I am designing my next speaker project, a 3-way system, and it wants to be ported. My center channel ended up with the ports on the back because I didn't leave enough room on the front baffle, and had built most of the box before the speakers and ports arrived. 

In the new speakers I will be using 2 ports. The box is tuned to about 50hz. I think I want to put the ports on the front baffle of these floor standing speakers, but I am open to hearing what the prevailing wisdom is.

My options are;

Front, Back or sides, and where vertically, top, bottom, middle, some combination?

Paul


----------



## JCD (Apr 20, 2006)

Please understand that I am no expert whatsoever, so if someone comes along and says otherwise, they should probably carry more weight than my opinion..

I'd put the port in the back, if for no other reason than I wouldn't want any of the potential chuffing from the port to be pointed at me. I think the sides are usually feasiable since the width is often not enough for the length of the port needed -- there may be other reasons, this is just what I could think of off the top of my head.

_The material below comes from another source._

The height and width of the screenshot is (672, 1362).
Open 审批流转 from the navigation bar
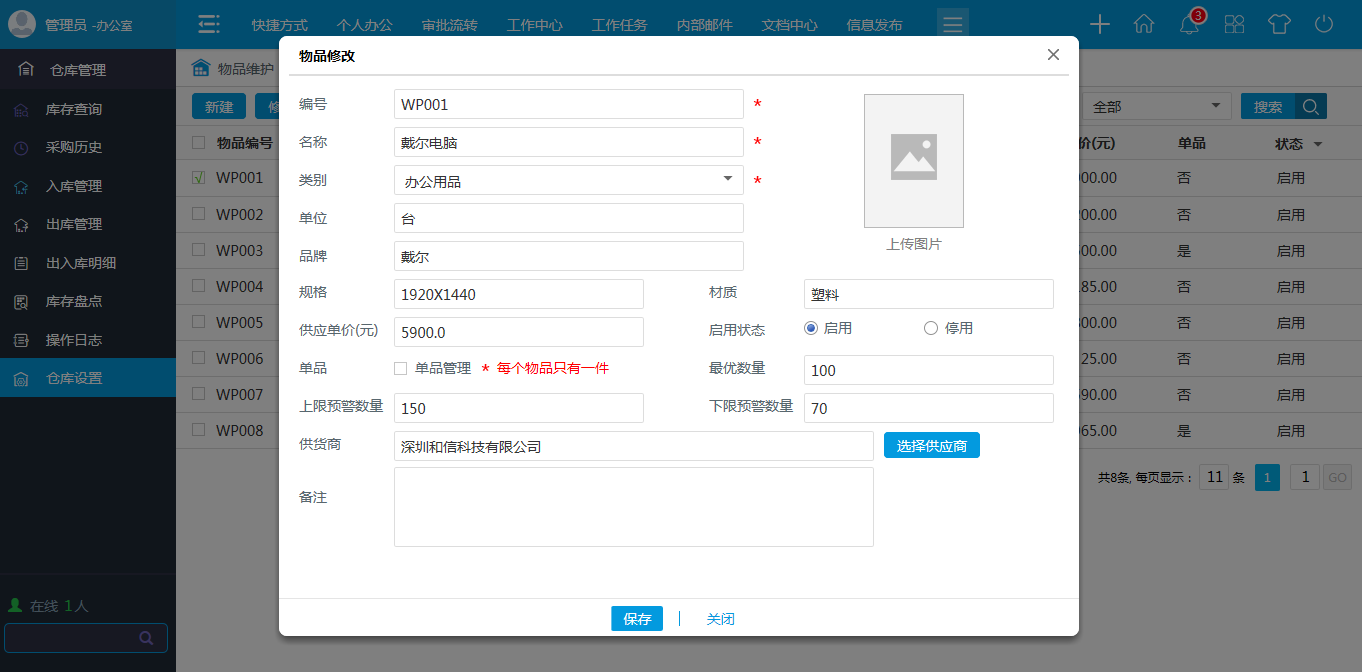pyautogui.click(x=449, y=24)
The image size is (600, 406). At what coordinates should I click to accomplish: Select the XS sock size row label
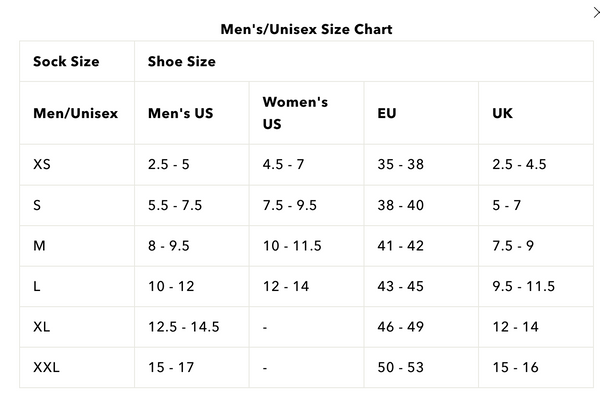(42, 164)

So, unless you plan on putting the speaker right up against a wall (which is usually a bad idea anyway), I'd put the port in the back.

JCD


----------



## aceinc (Oct 24, 2006)

Putting the ports on the back makes the cabinet shorter, which is good, since the design currently has a height of about 45". 

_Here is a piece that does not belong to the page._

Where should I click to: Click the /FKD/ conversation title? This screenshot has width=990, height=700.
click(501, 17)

How far from the wall is the minimum with ports in the back? My cabinet will be 16" - 18" deep and placing it near the wall will be unavoidable.

BSD (Baffle Step Defraction) is the main reason for keeping the speaker away from the wall. This phenomenon is generally dealt with in the xover. Most speakers' xover curve are attenuated with the assumption that the speaker will not be against a wall. When speakers designed thusly are placed against the wall they sound boomy or bloated at the bottom. This is what I understand based on my reading.

Paul


----------



## JCD (Apr 20, 2006)

aceinc said:


> Putting the ports on the back makes the cabinet shorter, which is good, since the design currently has a height of about 45".
> 
> How far from the wall is the minimum with ports in the back? My cabinet will be 16" - 18" deep and placing it near the wall will be unavoidable.
> 
> ...


The "rule of thumb" regarding ports and walls is to make sure they're at least the diameter of the port away from any wall (inside or out).

I understand the BSD arguement -- but I thought there were more reasons. Not that I can think of any of them mind you, but it's just what I kind of have at the back of my brain (such as it is :dumbcrazy: ).

JCD


----------